<x-flowed> An interesting statement by Rep. Phil King, head of the TX House
Redistricting Committee in 2003, gives some sense of what the world might
be like without Section 5 of the VRA. In a deposition in Session v. Perry,
the TX re-redistricting case, he said that but for Section 5, he'd have
tried to draw a redistricting plan that would have given the Republicans
every one of Texas's congressional seats. I doubt that that's possible,
but he certainly could have reduced Democratic seats by cramming more
minorities into a smaller number of districts if he hadn't had to satisfy
Beer, Bossier I and II, etc. This of course would hurt black and Latino,
as well as Anglo Democrats, nationally as well as in Texas.
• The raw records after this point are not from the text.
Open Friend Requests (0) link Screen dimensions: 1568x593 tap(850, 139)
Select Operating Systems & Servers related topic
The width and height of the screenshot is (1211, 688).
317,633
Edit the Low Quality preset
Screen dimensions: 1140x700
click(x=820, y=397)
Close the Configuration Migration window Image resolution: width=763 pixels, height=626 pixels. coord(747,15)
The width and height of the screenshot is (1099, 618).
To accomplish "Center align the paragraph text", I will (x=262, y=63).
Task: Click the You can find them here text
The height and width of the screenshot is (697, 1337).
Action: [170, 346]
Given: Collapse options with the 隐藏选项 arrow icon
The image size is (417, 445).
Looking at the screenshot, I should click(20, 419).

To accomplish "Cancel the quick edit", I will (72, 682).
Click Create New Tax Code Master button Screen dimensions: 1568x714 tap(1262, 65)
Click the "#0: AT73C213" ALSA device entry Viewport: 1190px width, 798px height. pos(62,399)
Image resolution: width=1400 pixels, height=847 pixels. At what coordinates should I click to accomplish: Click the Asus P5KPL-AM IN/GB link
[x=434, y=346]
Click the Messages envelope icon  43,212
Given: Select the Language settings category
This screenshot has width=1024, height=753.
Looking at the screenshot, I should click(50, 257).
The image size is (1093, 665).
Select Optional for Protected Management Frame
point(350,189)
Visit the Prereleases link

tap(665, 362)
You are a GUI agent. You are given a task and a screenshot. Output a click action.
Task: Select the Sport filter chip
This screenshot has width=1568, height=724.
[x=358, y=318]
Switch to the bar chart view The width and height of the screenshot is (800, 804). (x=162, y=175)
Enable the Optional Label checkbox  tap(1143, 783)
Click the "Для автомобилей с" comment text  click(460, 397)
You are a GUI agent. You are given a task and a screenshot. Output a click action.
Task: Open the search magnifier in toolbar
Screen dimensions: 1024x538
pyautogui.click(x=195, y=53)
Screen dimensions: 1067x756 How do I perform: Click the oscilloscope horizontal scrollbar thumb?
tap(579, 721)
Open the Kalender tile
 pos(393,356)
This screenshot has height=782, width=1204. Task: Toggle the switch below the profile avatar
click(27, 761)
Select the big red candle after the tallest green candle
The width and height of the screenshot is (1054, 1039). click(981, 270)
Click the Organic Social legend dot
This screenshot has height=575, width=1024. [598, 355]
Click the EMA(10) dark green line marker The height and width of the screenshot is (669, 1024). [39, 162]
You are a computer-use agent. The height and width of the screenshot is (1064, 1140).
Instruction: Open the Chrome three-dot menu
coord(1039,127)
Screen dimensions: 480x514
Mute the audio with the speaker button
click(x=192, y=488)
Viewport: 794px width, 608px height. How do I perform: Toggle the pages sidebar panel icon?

Since a post-Stevens Court will take any remaining air out of Vieth, and
since Republicans can always apparently legally cover a racial with a
partisan motive under Section 2 and the 14th and 15th Amendments -- see the
evidence and opinions on the racial discrimination issues in former
congressional districts 23 and 24 in Session v. Perry -- a failure to renew
Section 5 will have quite predictable consequences for African-American and
Latino representation: It will reduce it by encouraging Republicans to
pack minorities into as few districts as possible, which they can legalize
by claiming a partisan motive.
Vieth and the VRA really are connected.
Morgan
Prof. of History and Social Science, Caltech
snail mail: 228-77 Caltech, Pasadena, CA 91125
phone 626-395-4080
fax 626-405-9841
home page:
<http://www.hss.caltech.edu/~kousser/Kousser.html> (Newly Revised!)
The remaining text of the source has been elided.